Dataset entries
※ ※ ※

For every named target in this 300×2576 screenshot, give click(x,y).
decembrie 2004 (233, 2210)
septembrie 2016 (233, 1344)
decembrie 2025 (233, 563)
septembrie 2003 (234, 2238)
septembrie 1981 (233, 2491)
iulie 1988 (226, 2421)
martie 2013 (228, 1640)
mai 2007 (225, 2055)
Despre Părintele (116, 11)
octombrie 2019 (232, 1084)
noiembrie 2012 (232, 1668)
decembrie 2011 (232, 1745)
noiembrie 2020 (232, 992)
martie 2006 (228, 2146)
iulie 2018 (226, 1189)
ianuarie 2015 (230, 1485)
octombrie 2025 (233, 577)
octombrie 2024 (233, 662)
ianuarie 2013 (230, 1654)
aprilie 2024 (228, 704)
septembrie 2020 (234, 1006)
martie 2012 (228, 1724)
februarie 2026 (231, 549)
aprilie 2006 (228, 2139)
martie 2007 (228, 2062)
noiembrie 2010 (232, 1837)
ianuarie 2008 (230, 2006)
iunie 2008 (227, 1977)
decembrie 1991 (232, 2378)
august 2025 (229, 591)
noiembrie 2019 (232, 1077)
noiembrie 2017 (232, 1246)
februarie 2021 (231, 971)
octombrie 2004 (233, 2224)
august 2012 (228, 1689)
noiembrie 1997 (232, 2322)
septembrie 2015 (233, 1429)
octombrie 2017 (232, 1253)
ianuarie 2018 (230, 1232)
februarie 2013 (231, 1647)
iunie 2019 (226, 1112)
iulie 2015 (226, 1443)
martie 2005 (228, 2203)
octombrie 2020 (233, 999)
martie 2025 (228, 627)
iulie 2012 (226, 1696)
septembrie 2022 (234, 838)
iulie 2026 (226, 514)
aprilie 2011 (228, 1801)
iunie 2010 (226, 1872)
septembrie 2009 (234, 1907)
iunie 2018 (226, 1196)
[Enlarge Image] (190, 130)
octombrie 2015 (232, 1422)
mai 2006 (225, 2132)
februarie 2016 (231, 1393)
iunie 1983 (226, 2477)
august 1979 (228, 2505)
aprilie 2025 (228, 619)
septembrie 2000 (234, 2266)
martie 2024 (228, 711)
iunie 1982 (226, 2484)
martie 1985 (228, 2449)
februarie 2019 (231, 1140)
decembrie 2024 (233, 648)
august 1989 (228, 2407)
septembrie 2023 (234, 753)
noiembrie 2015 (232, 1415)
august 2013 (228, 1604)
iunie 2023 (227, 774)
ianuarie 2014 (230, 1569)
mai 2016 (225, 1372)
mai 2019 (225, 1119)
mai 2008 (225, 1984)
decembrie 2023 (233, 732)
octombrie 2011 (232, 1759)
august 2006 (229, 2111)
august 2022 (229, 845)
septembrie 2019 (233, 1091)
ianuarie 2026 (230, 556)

※ ※ ※

Task requirements =
Take every line above that includes "martie" and list it.

Worked solution =
martie 2013 (228, 1640)
martie 2006 (228, 2146)
martie 2012 (228, 1724)
martie 2007 (228, 2062)
martie 2005 (228, 2203)
martie 2025 (228, 627)
martie 2024 (228, 711)
martie 1985 (228, 2449)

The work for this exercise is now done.